Lodgify, a vacation-rental property management SaaS, spent late 2025 and early 2026 shipping operator-grade features on top of its OTA integrations — granular Vrbo sync, automatic Airbnb reviews, and an Airbnb Quality Dashboard with category scoring and trend analytics. May 2026 brought a brand and pricing relaunch announced as a unified inflection moment, though the changelog entry itself keeps the specifics behind a video and blog post.
Feature investment is concentrating on Airbnb and Vrbo workflow automation — the two channels operators care most about — rather than the property-website product Lodgify originally led with. The marketplace is starting to host ancillary apps (insurance, etc.), suggesting a platform-revenue layer is forming alongside the SaaS base. The relaunch framing points to repositioning toward larger, multi-property operators.

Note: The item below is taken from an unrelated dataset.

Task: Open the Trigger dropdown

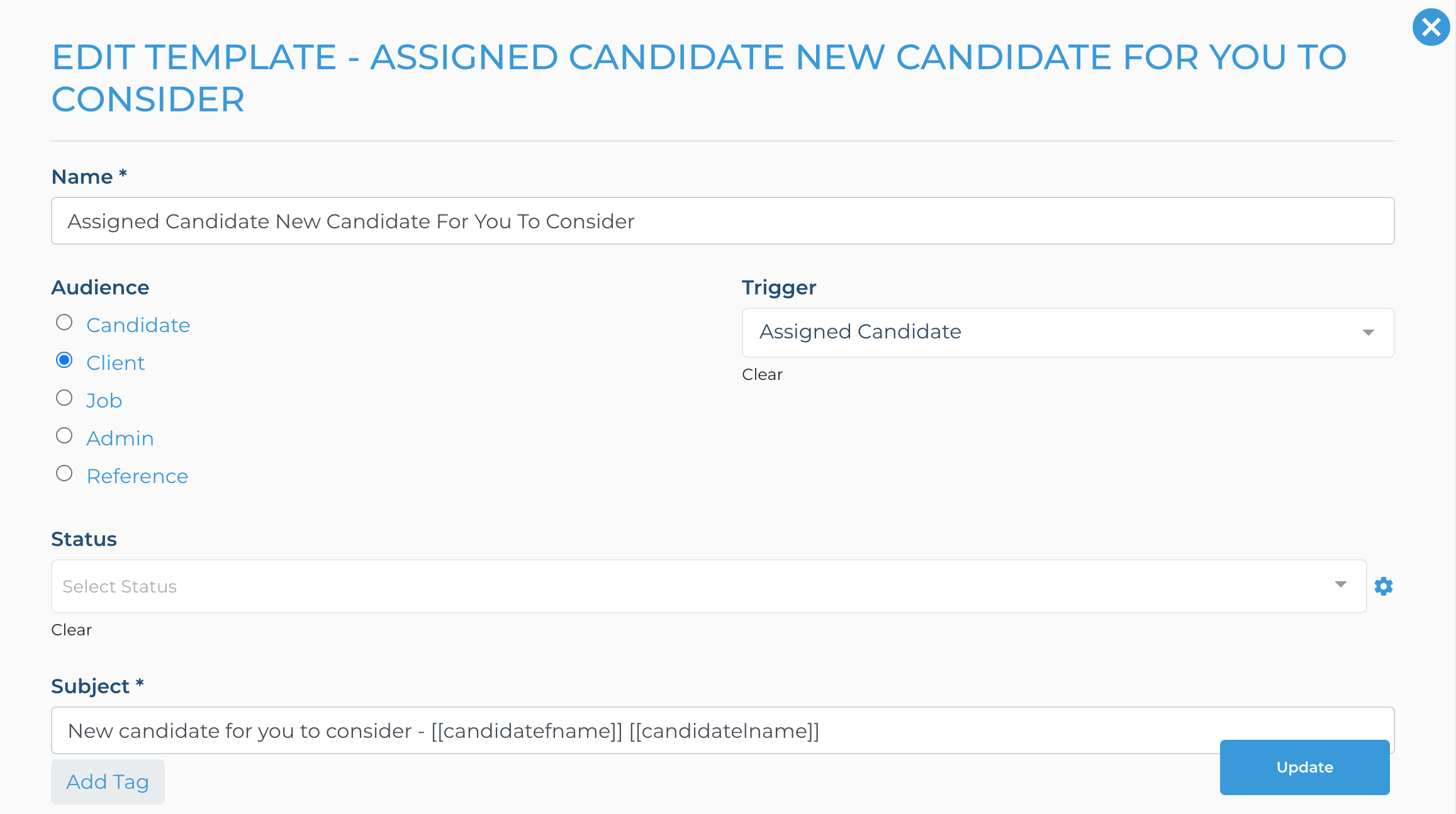Action: pyautogui.click(x=1068, y=332)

Concrete plan and pricing detail plus the first post-relaunch product changes should land in changelog form within two weeks, most likely extending the analytics surface the Airbnb Quality Dashboard opened.

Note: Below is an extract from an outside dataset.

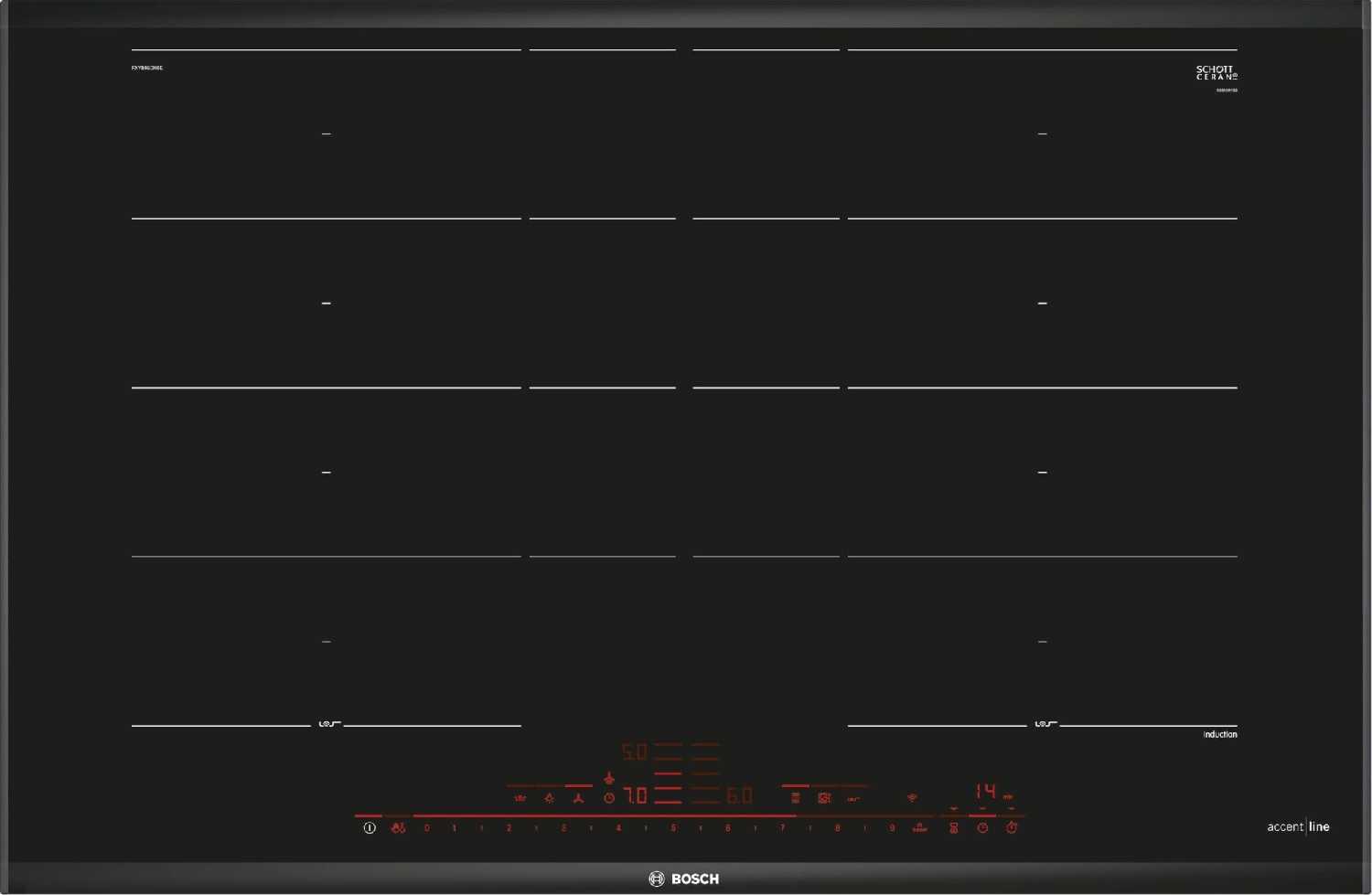
Task: Select the cooking zone showing 7.0
Action: point(636,796)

OroCommerce ships 7.0 LTS while quietly opening the back office to AI agents via MCP.
OroCommerce just cut 7.0 LTS, the first major LTS since 6.1 in mid-2025. The parallel 6.1.x stream is shipping substantive functional changes alongside the bug fixes — MCP tools for back-office order/customer management, storefront SSO enforcement, RabbitMQ 4 quorum-queue support, and absolute-URL storefront API options for headless setups. There is also an ongoing 'Smart Order' AI track refining purchase-order recognition via Langfuse-managed prompts.
Two threads are running in parallel. One is conventional B2B commerce platform maintenance — major LTS cuts, point releases full of fixes, infrastructure compatibility work. The other is a deliberate push into AI/agent surface area: MCP integration that lets external agents manipulate back-office records, Smart Order pipelines for inbound POs, OIDC/SCIM identity work that fits the same enterprise-automation arc. The MCP move is the most directional signal — it positions OroCommerce as a platform AI agents can plug into rather than just a back-office UI.
Expect the MCP tool surface to extend beyond orders and customers to products, prices, and content entities, and the Smart Order pipeline to graduate from email POs to a first-class agent-driven workflow in the 7.x line. The bug-fix cadence in 6.1.x will continue alongside while customers migrate to the new LTS.